The offices of Microsoft’s Digital Crimes Unit (DCU), in Redmond, Washington. (Image courtesy Microsoft)

Microsoft’s Threat Intelligence Center (MSTIC) has tracked Nickel since 2016 and has been analyzing this specific activity since 2019. As with any observed activity of a state-nation actor, Microsoft continues to send notifications to customers who have been attacked or compromised, when possible, providing them with the information they need to help protect their accounts.

The attacks MSTIC observed are very sophisticated and use a variety of techniques, but they almost always had one goal: to insert hard-to-detect malware that facilitates intrusion, surveillance, and data theft. Sometimes, Nickel attacks used compromised third-party virtual private network (VPN) providers or stolen credentials obtained from spear phishing campaigns.

In some observed activity, the Nickel malware used exploits targeting unpatched on-premises Exchange Server and SharePoint systems. However, any new vulnerabilities have been observed in Microsoft products as part of these attacks. Microsoft has created unique signatures to detect and protect from known Nickel activity through its security products, such as Microsoft 365 Defender.

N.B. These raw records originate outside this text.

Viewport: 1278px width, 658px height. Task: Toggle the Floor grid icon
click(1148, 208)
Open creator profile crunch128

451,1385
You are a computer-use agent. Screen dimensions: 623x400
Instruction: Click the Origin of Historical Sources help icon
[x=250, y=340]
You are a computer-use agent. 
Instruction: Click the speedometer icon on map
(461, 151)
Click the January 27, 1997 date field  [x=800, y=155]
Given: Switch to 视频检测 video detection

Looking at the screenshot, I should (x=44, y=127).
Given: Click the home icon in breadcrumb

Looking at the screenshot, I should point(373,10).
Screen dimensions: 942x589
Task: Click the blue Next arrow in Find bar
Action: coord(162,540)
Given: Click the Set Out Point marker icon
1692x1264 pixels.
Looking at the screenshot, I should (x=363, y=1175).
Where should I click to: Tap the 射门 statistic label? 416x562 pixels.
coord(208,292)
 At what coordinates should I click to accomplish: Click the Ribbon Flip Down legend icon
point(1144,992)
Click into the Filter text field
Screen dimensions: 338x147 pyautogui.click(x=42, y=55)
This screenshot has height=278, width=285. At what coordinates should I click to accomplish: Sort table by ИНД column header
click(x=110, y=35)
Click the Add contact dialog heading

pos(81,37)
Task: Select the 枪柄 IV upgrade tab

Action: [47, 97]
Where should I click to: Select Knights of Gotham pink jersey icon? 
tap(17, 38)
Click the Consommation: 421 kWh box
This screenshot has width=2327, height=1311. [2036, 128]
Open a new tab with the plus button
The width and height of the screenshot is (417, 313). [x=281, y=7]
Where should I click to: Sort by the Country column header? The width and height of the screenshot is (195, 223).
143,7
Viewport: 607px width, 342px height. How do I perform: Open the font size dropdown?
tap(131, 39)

Nickel has targeted both public and private sector organizations, including diplomatic organizations and ministries of foreign affairs in North America, Central America, South America, the Caribbean, Europe, and Africa. There is often a correlation between Nickel’s goals and China’s geopolitical interests. Other members of the security community who have researched this group of actors refer to the group by other names, including “KE3CHANG,” “APT15,” “Vixen Panda,” “Royal APT,” and “Playful Dragon.”

Nation-state attacks continue to proliferate in number and sophistication. Microsoft’s goal, in this case, as in previous disruptions targeting Barium, which operates from China, Strontium, which operates from Russia, Phosphorus, which operates from Iran, and Thallium, which operates from North Korea, is to take down malicious infrastructure, better understand the tactics of actors, protect customers, and inform the broader debate about acceptable norms in cyberspace.

“We will remain relentless in our efforts to improve the security of the ecosystem and we will continue to share the activity we see, regardless of where it originates,” said Tom Burt, corporate vice president of security and customer trust.

Tom Burt says no individual action from Microsoft or anyone else in the industry will stem the tide of attacks we’ve seen from nation-states and cybercriminals working within their borders.

“We need industry, governments, civil society and others to come together and establish a new consensus for what is and is not appropriate behaviour in cyberspace. We are encouraged by recent progress. Last month, the United States and the European Union joined the Paris Call for Trust and Security in Cyberspace, the world’s largest multi-stakeholder confirmation of core principles of cybersecurity with more than 1,200 endorsers,” Burt said.

The Oxford Process has brought together some of the best legal minds to evaluate the application of international law to cyberspace. And the United Nations has taken critical steps to advance dialogue among stakeholders. “It is our responsibility, and that of every entity with the relevant expertise and resources, to do whatever we can to help bolster trust in technology and protect the digital ecosystem.”